(SUPPLIED DATA):
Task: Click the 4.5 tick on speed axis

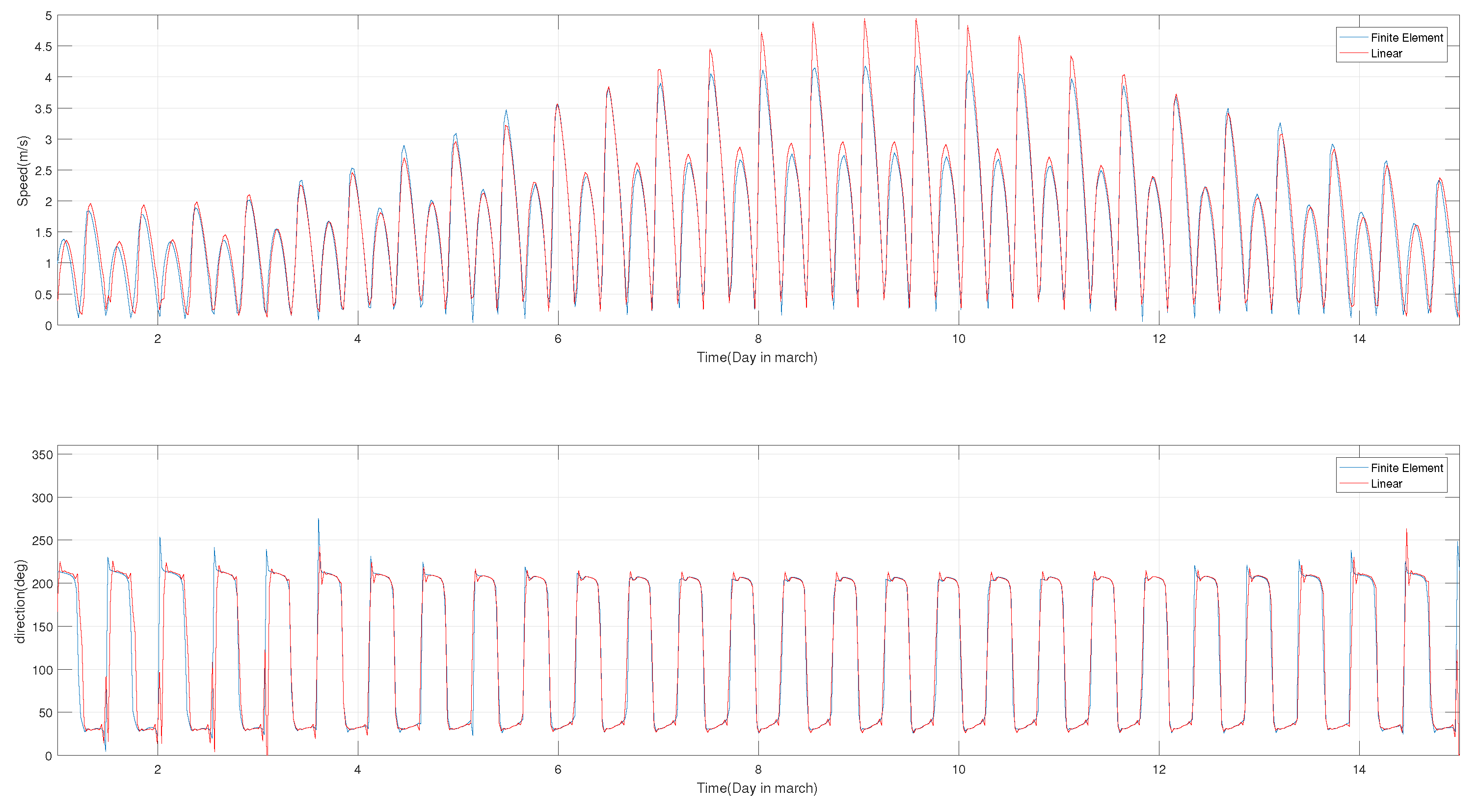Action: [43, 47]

* * *

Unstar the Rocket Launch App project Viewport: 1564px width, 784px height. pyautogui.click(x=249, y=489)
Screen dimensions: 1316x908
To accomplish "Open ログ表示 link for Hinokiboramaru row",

...

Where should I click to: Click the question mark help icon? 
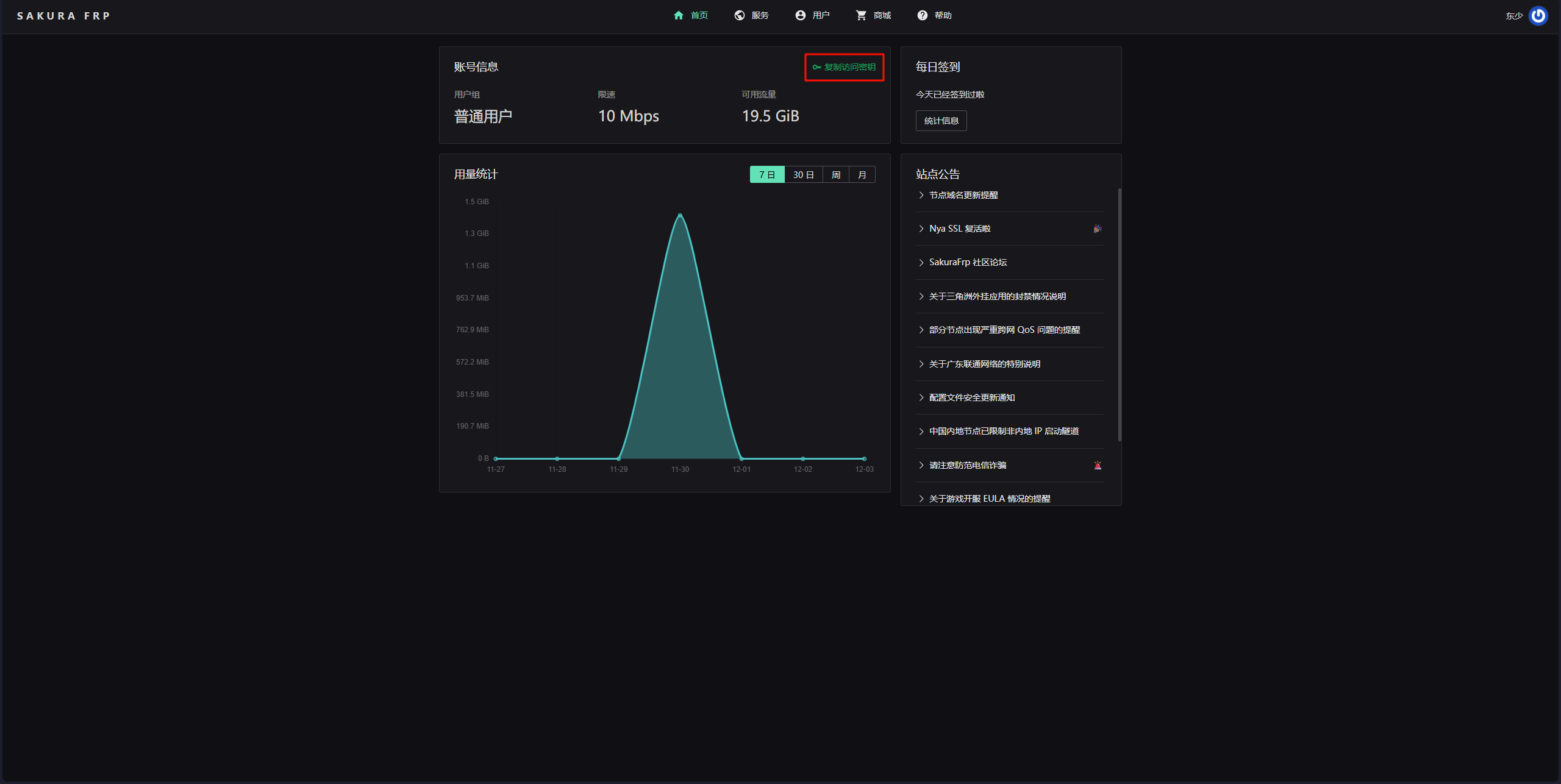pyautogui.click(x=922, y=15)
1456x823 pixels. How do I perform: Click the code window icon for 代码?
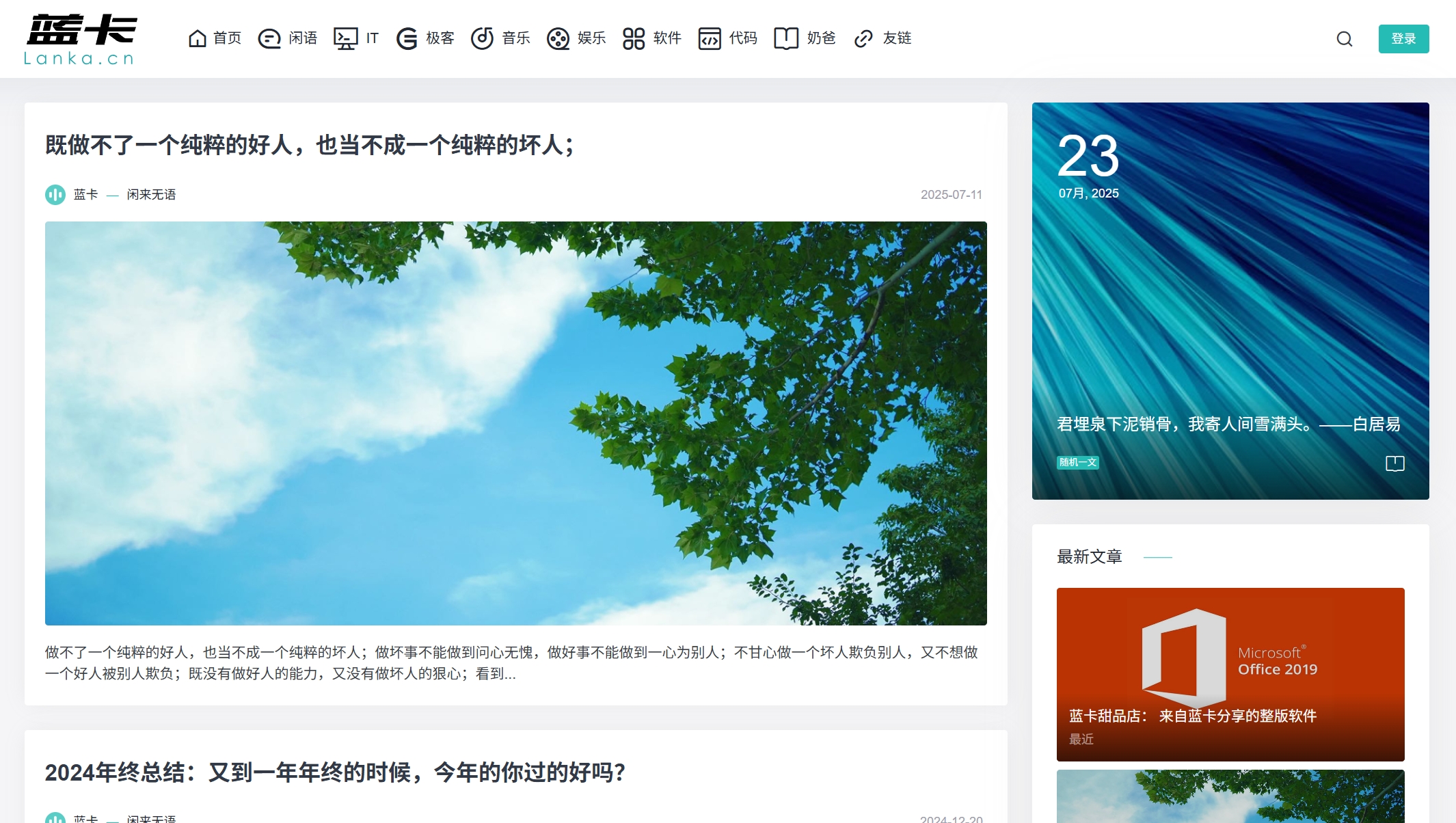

(ACTIVITY):
Go back to the listing above. Copy word for word the lines from the one with "Screen dimensions: 1316x908" through the one with "ログ表示 link for", and nothing more.

(EXERCISE RESULT):
Screen dimensions: 1316x908
To accomplish "Open ログ表示 link for Hinokiboramaru row",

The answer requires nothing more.